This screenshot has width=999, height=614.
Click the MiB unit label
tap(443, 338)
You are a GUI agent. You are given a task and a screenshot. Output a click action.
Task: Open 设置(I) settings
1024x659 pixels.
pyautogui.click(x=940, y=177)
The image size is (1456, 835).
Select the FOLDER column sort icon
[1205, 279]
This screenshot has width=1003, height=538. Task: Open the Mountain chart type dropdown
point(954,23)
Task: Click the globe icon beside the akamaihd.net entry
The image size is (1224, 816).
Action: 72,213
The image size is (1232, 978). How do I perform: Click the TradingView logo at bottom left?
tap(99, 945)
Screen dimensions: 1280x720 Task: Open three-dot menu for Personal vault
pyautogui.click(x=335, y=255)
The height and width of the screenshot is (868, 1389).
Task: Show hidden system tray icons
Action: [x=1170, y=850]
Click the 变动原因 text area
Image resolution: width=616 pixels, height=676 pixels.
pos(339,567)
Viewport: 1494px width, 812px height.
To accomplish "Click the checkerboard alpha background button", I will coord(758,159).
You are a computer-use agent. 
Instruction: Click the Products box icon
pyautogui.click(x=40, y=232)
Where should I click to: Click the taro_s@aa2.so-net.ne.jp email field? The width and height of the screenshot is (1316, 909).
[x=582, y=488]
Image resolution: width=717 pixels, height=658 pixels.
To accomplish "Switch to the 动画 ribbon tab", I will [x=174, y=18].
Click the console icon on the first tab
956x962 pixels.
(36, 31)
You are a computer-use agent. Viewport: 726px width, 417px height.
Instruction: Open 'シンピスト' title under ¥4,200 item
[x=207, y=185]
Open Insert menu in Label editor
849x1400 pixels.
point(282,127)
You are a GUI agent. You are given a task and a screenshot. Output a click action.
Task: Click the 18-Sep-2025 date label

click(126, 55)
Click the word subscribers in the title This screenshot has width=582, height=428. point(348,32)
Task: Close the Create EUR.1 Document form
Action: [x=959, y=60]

Assignment: Take the lines above and retype all of them exactly.

Exercise output:
This screenshot has width=999, height=614.
Click the MiB unit label
tap(443, 338)
You are a GUI agent. You are given a task and a screenshot. Output a click action.
Task: Open 设置(I) settings
1024x659 pixels.
pyautogui.click(x=940, y=177)
The image size is (1456, 835).
Select the FOLDER column sort icon
[1205, 279]
This screenshot has width=1003, height=538. Task: Open the Mountain chart type dropdown
point(954,23)
Task: Click the globe icon beside the akamaihd.net entry
The image size is (1224, 816).
Action: 72,213
The image size is (1232, 978). How do I perform: Click the TradingView logo at bottom left?
tap(99, 945)
Screen dimensions: 1280x720 Task: Open three-dot menu for Personal vault
pyautogui.click(x=335, y=255)
The height and width of the screenshot is (868, 1389).
Task: Show hidden system tray icons
Action: [x=1170, y=850]
Click the 变动原因 text area
Image resolution: width=616 pixels, height=676 pixels.
pos(339,567)
Viewport: 1494px width, 812px height.
To accomplish "Click the checkerboard alpha background button", I will coord(758,159).
You are a computer-use agent. 
Instruction: Click the Products box icon
pyautogui.click(x=40, y=232)
Where should I click to: Click the taro_s@aa2.so-net.ne.jp email field? The width and height of the screenshot is (1316, 909).
[x=582, y=488]
Image resolution: width=717 pixels, height=658 pixels.
To accomplish "Switch to the 动画 ribbon tab", I will [x=174, y=18].
Click the console icon on the first tab
956x962 pixels.
(36, 31)
You are a computer-use agent. Viewport: 726px width, 417px height.
Instruction: Open 'シンピスト' title under ¥4,200 item
[x=207, y=185]
Open Insert menu in Label editor
849x1400 pixels.
point(282,127)
You are a GUI agent. You are given a task and a screenshot. Output a click action.
Task: Click the 18-Sep-2025 date label

click(126, 55)
Click the word subscribers in the title This screenshot has width=582, height=428. point(348,32)
Task: Close the Create EUR.1 Document form
Action: [x=959, y=60]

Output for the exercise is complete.